El mensaje, aunque disfrazado de legalidad, suena más a advertencia que a otra cosa. Y es que el propio texto constitucional, resaltado por el tribunal, deja abierta la puerta a combatir por cualquier medio —incluida la violencia— a quien intente cambiar el sistema. Dicho en buen cubano: el que se salga del libreto, la paga caro.
Esto ocurre en un momento donde el país está explotando por dentro. Apagones interminables, escasez brutal y un descontento que ya no se puede esconder. Por eso muchos ven esta publicación como un intento desesperado del régimen de meter miedo y cerrar filas.
Además, el contexto internacional mete más presión. Se habla de un ultimátum desde Estados Unidos para liberar presos políticos, algo que el gobierno cubano sigue ignorando mientras refuerza su discurso de confrontación.
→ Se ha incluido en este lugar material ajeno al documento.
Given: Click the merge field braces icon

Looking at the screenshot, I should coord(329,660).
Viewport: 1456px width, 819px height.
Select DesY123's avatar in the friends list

Miguel Díaz-Canel no perdió tiempo y fue de los primeros en firmar la campaña, asegurando que la Revolución “no negocia principios”. Pero en la práctica, lo que se ve es otra cosa: más control, más propaganda y menos soluciones reales.
Mientras tanto, el país vive bajo una especie de movilización permanente. Ejercicios militares, consignas de guerra y un Primero de Mayo que se convierte en espectáculo político frente a la embajada de EE. UU. Todo muy calculado.
Y por si quedaba duda, el Tribunal Supremo remata su papel: más que justicia, funciona como herramienta del poder. No es casual que en casos como el “sabotaje eléctrico”, las condenas superen los diez años sin pestañear.